• Work required
Every record must be transcribed in its entirety, apart from the images, which are to be omitted.

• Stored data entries
•••••

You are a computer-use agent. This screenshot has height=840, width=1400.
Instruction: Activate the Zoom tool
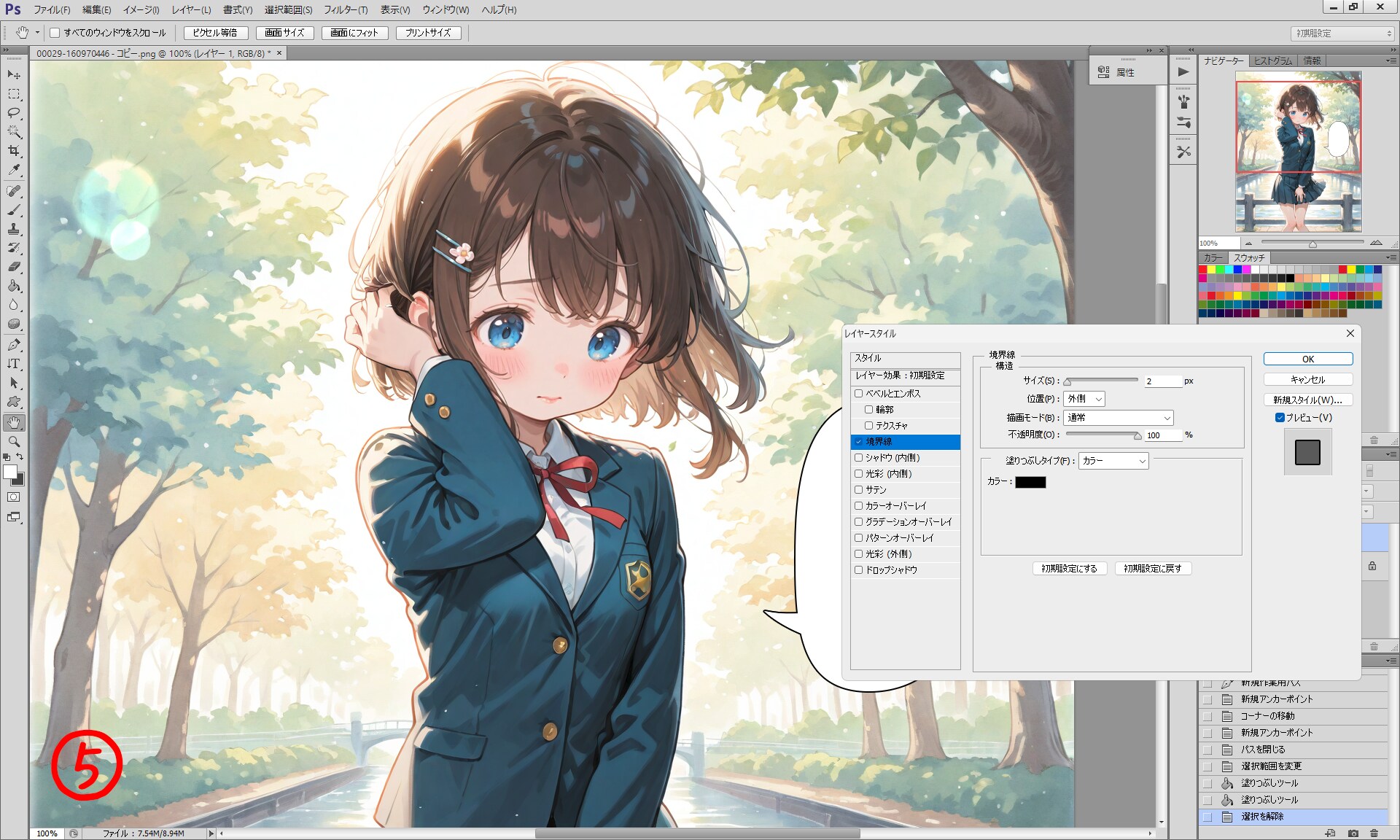[14, 441]
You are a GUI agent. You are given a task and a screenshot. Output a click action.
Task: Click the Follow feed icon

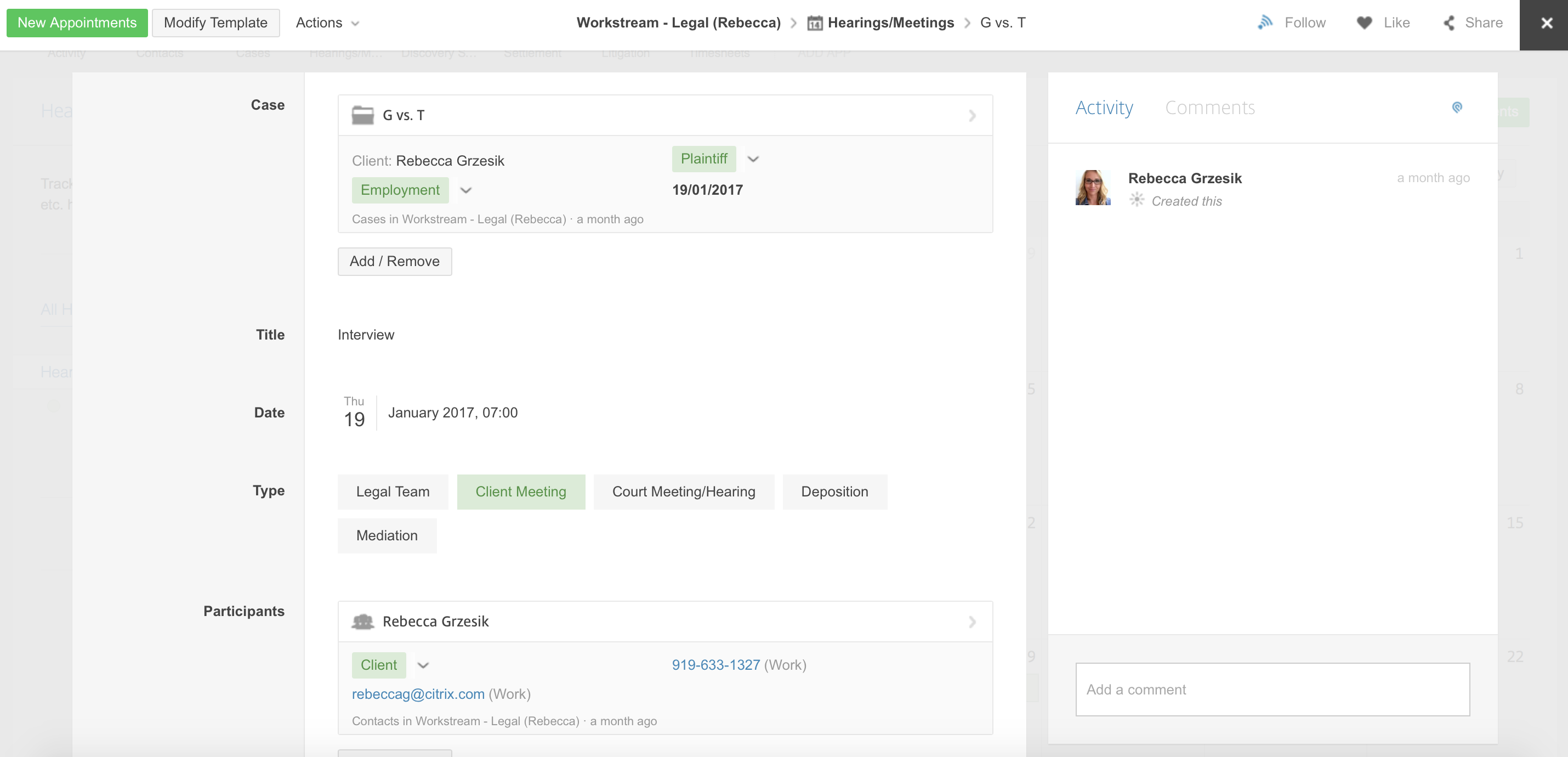1265,22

•••••

• Response area
You are a computer-use agent. This screenshot has height=840, width=1400.
Instruction: Activate the Zoom tool
[14, 441]
You are a GUI agent. You are given a task and a screenshot. Output a click action.
Task: Click the Follow feed icon

1265,22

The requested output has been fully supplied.